START PAGE TEXT
Indian writer (1908–1986)

Khandavalli Lakshmi Ranjanam (1 March 1908 – 18 June 1986) is doyen of Telugu literature and research from Andhra Pradesh, India.

He was born in Ganti Pedapudi village, (East Godavari, Andhra Pradesh) of the erstwhile Madras Presidency on 1 March 1908.His ancestral native was Bellampudi, 3 miles from P.Gannavaram. He lost his father early in life and bore the burden of the family. He passed B.A. in first class and M.A. in Telugu and Sanskrit from Madras University. He came to Hyderabad in 1928 and joined as a teacher in a Government school.

Osmania University, though established long ago, did not have a seat in Telugu subject. Rayaprolu Subbarao joined as lecturer in Telugu. Lakshmiranjanam joined under him as junior lecturer. They persuaded the university authorities to open Telugu classes in the constituent colleges. He was elevated to lecturer and head of the department in 1945 and Professor in 1952.
END PAGE TEXT
START SUPPLIED ENTRIES
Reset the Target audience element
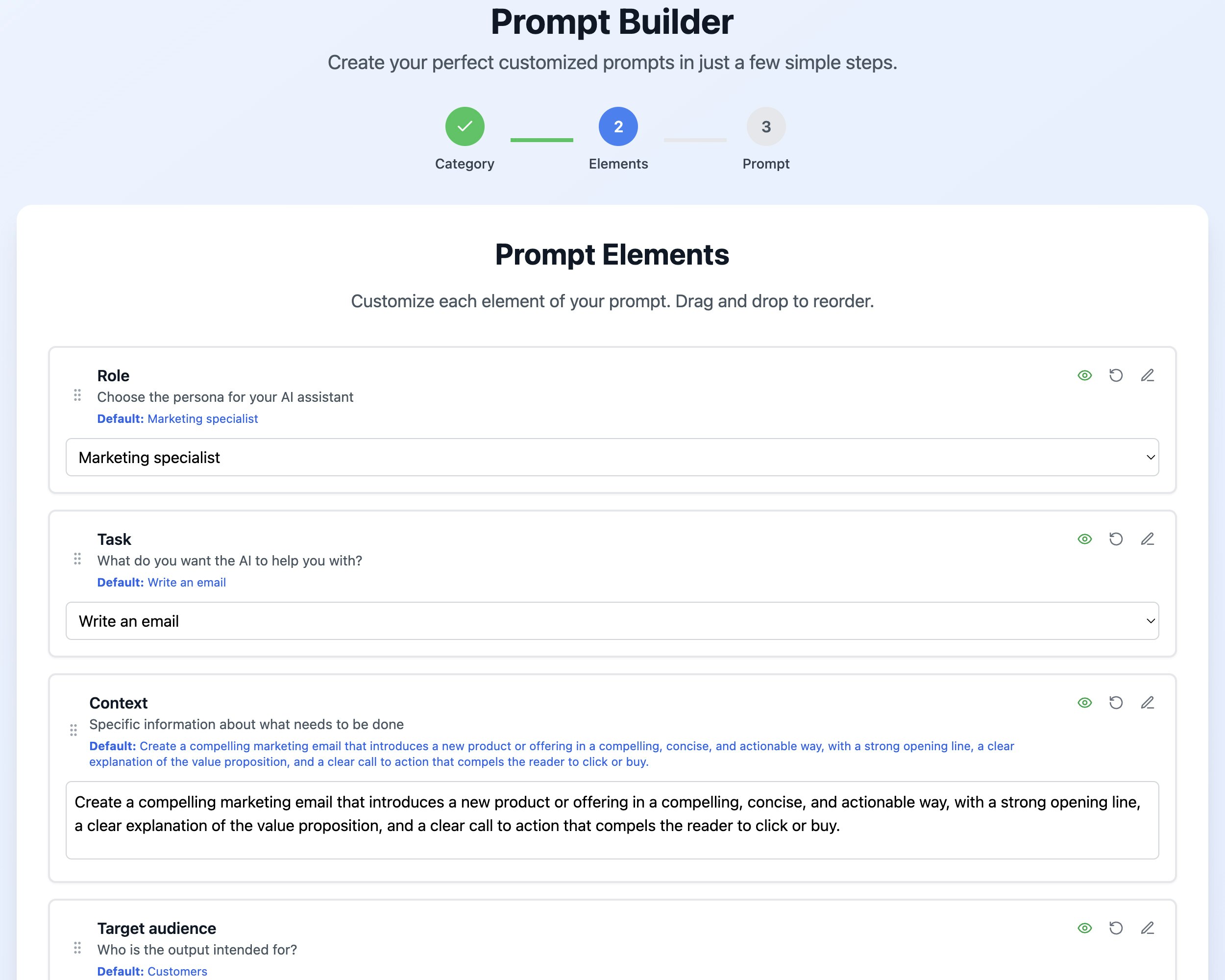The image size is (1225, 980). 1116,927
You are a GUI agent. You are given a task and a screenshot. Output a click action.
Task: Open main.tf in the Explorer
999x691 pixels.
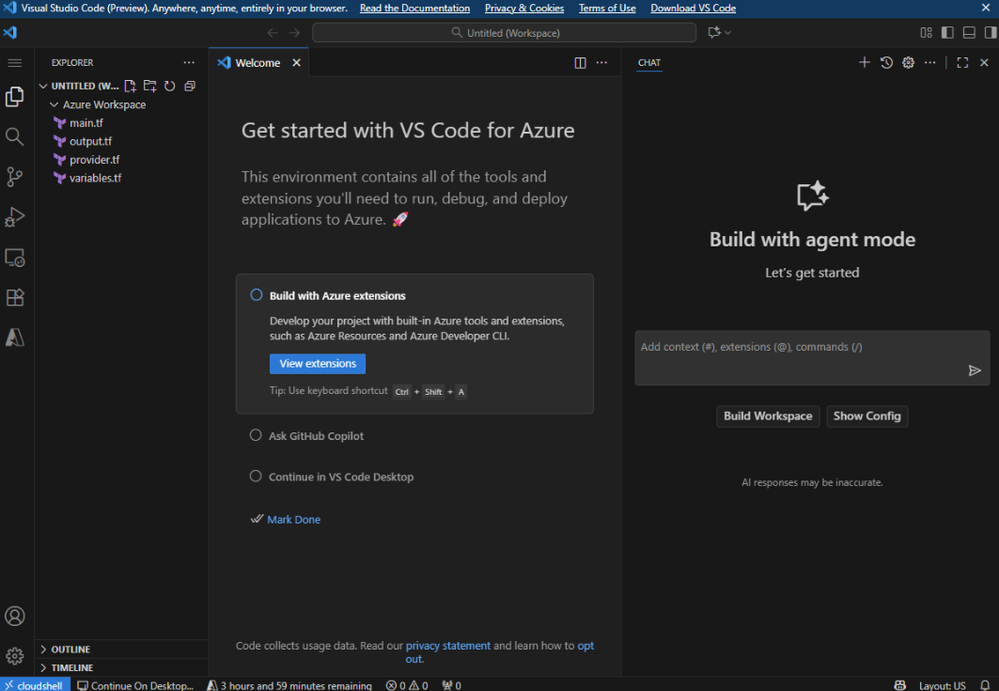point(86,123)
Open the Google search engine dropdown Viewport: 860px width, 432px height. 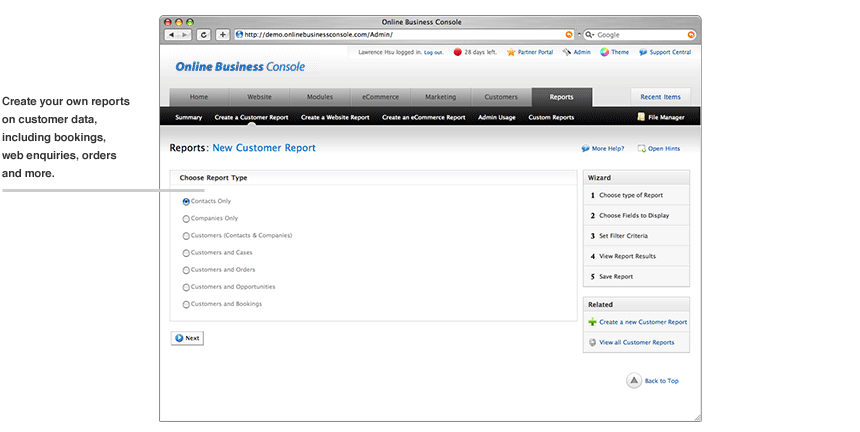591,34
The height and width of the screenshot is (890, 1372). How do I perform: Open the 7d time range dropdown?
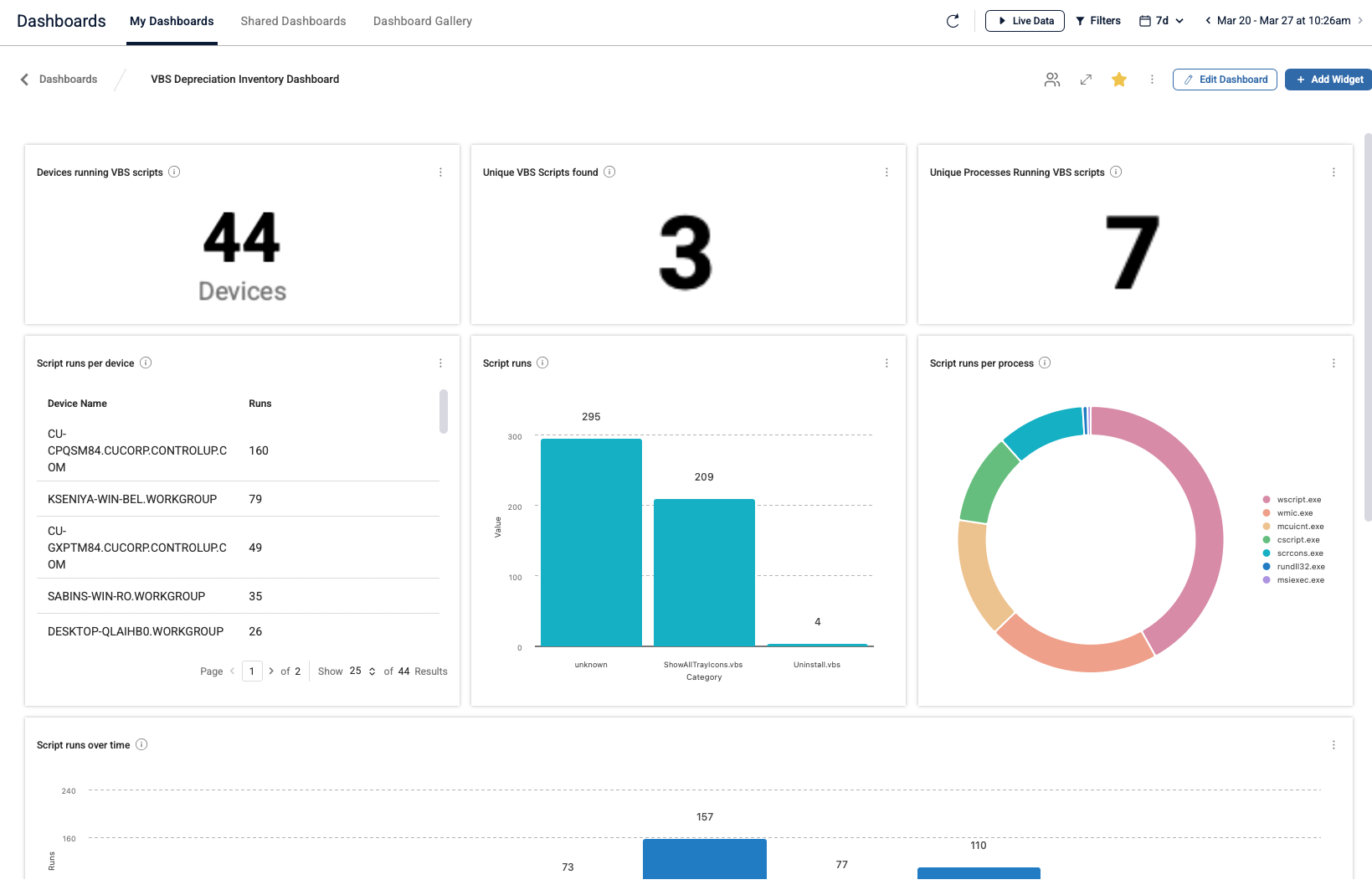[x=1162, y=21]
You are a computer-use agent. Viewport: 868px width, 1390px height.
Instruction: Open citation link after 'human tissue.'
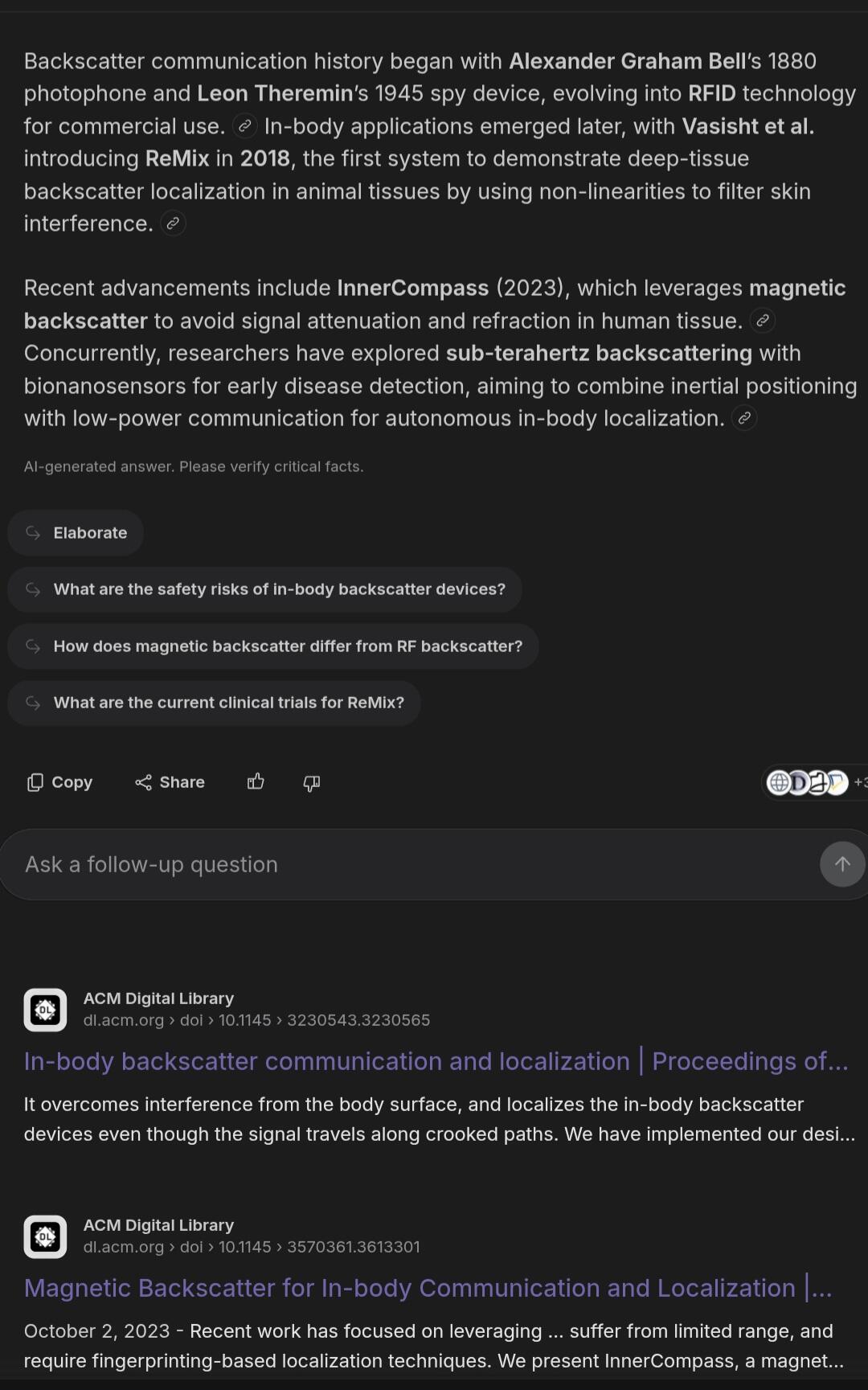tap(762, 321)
END SUPPLIED ENTRIES
### [TASK LIST]
1. Repeat the stretch of the biography from "He was born" through "Professor in 1952.".
2. According to the biography, why did Lakshmi Ranjanam bear the burden of his family? Explain in one to three sentences.
Rely on the biography alone in responding.

### [ANSWERS FOR THIS EXERCISE]
1.
He was born in Ganti Pedapudi village, (East Godavari, Andhra Pradesh) of the erstwhile Madras Presidency on 1 March 1908.His ancestral native was Bellampudi, 3 miles from P.Gannavaram. He lost his father early in life and bore the burden of the family. He passed B.A. in first class and M.A. in Telugu and Sanskrit from Madras University. He came to Hyderabad in 1928 and joined as a teacher in a Government school.

Osmania University, though established long ago, did not have a seat in Telugu subject. Rayaprolu Subbarao joined as lecturer in Telugu. Lakshmiranjanam joined under him as junior lecturer. They persuaded the university authorities to open Telugu classes in the constituent colleges. He was elevated to lecturer and head of the department in 1945 and Professor in 1952.

2. He lost his father early in life, so the burden of the family fell on him.